Friday, December 19, 2008

Drunk In The Time Of Cholera

The following is a dazzling piece of diction by my esteemed editor. He has finally deciding to grace my audience with a refined and crisp eloquence that this blog has desperately been missing. Kudos to him…and I was drunk and passed out while he wrote this piece.

Most people consider alcohol to be a means to an end. You get yourself drunk so that you won’t be too embarrassed to walk straight up to that girl from your French Lit class and tell her you can’t stop staring at her in between those ridiculous feminist readings. You drink so that you can go out and feel like part of the crowd in overpriced, underlighted subterranean bars on the lower east side. You drink so that you won’t have to think about how desperately awful you feel about your current state of affairs. You drink as a means to an end.
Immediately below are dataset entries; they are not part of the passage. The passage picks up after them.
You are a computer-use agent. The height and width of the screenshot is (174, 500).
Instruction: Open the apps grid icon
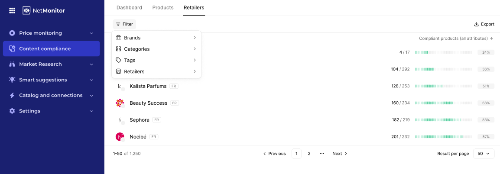pyautogui.click(x=12, y=10)
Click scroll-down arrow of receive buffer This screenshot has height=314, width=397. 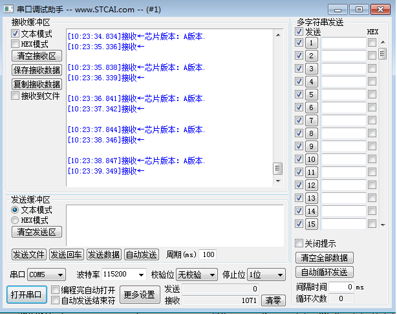pyautogui.click(x=278, y=181)
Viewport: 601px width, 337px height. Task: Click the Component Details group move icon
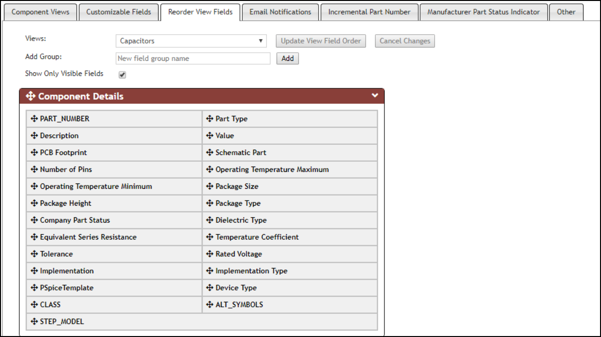(x=29, y=96)
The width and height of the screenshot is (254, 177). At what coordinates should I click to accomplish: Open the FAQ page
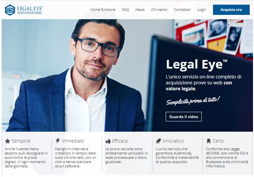pyautogui.click(x=125, y=10)
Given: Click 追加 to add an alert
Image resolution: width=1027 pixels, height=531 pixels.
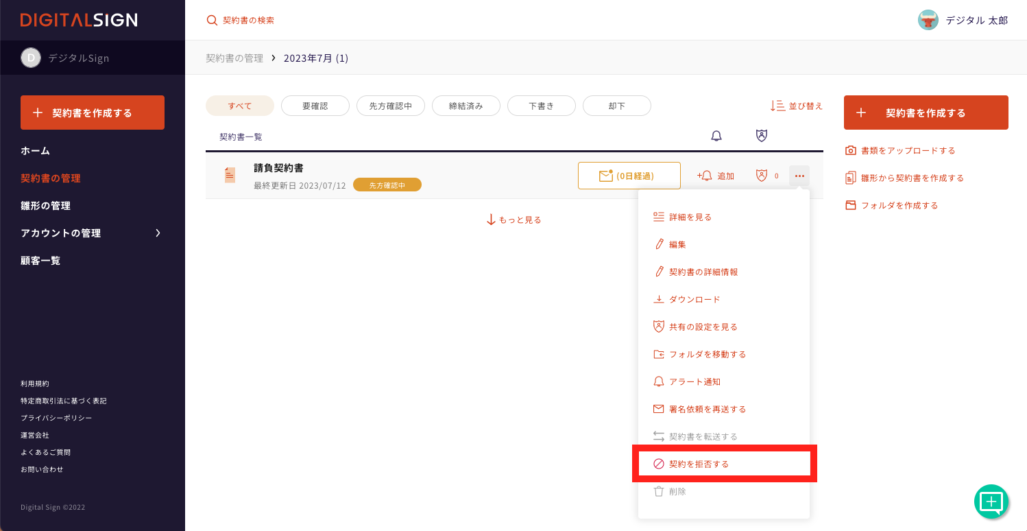Looking at the screenshot, I should pyautogui.click(x=716, y=176).
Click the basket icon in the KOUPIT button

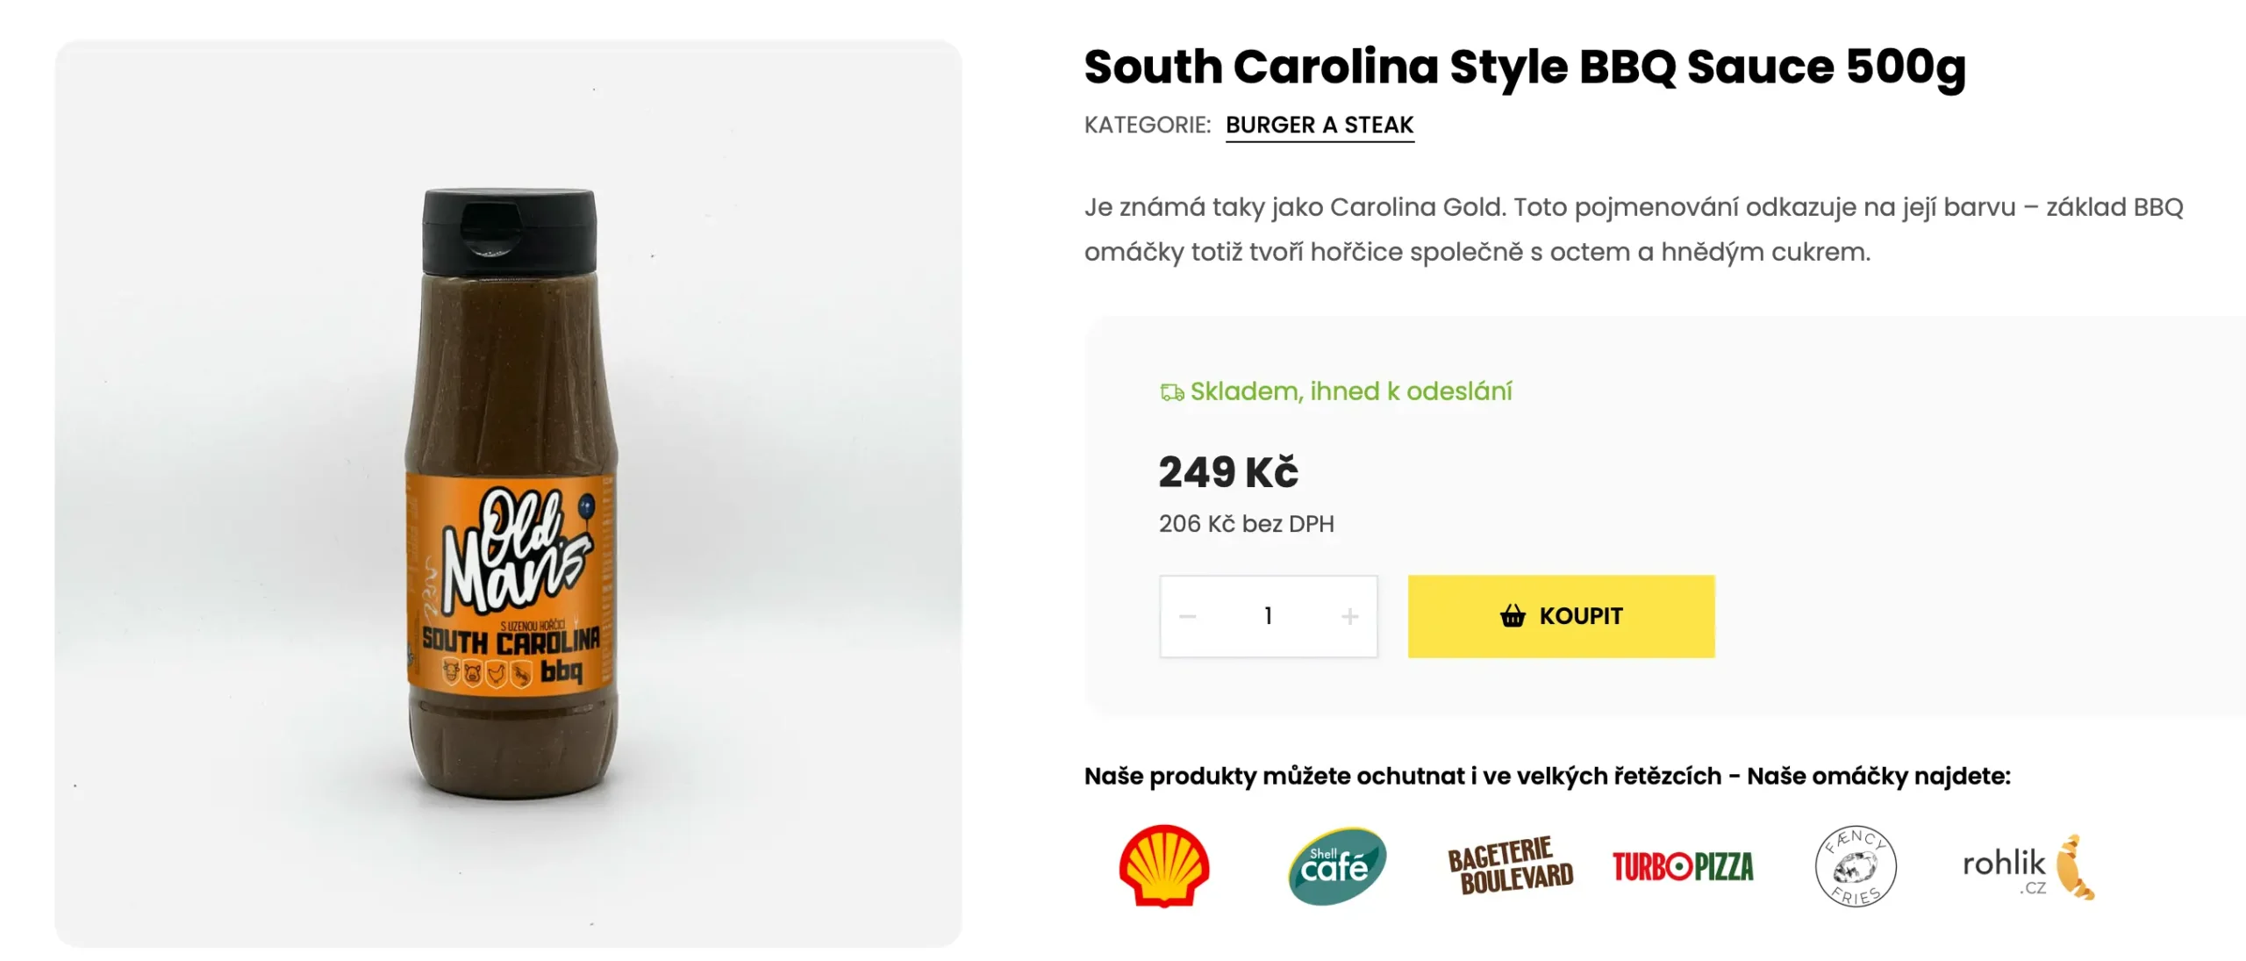pyautogui.click(x=1513, y=616)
I drink as an end to a means. Drinking is the end game. I don’t drink for anything other than the obvious conclusion of relenteless alcoholic intake, intoxication. People who don’t drink might not know this, but being drunk is a magical state. The feeling of walking intoxication is akin to existing in two planes of reality at the same time—one where you are the master of the universe, suave and witty, and another where you are a stumbling and incoherent mess. The beauty of it is while you exist in both, you only see yourself in one; the cooler one. It’s almost impossible for someone who is truly drunk, 3 sheets to the wind, to know how obnoxious they are capable of behaving. It’s a problem that I’ve not yet come to terms with, as I simply refuse to censor myself when in the company of guests. This manifests itself most often when meeting people for the first time, as I often have the bad habit of asking people their favorite sexual position (I’m partial to reverse cowgirl myself, not least because it has a western element to it.)

More often than not, people frown on frequent, daily drunkenness as a sign of moral failing. I find this to be highly hypocritical, especially since some of our greatest statesmen (and they’re all men) to be functional alcoholics—Ben Franklin, Thomas Jefferson, George W. Bush—more people should resign themselves to the fact that getting drunk in the middle of the day/week/hour is a sign of commitment, and not any kind of desire to run away from your feelings or emotions. In fact, if W was still drinking, he probably wouldn’t have invaded Iraq, or at least could have been talked out of it over a couple of whiskey sours. I think if W was wasted, I could have screamed “Hey dude, maintain!” a couple of times and he would have snapped out of it.

1 comment:

Lauren :: Chocolate's Not a Food Group? said...

I wish that in the world of teaching I could pull off drinking more than once a month and still getting through each week semi productively. Damn kids and their need for education.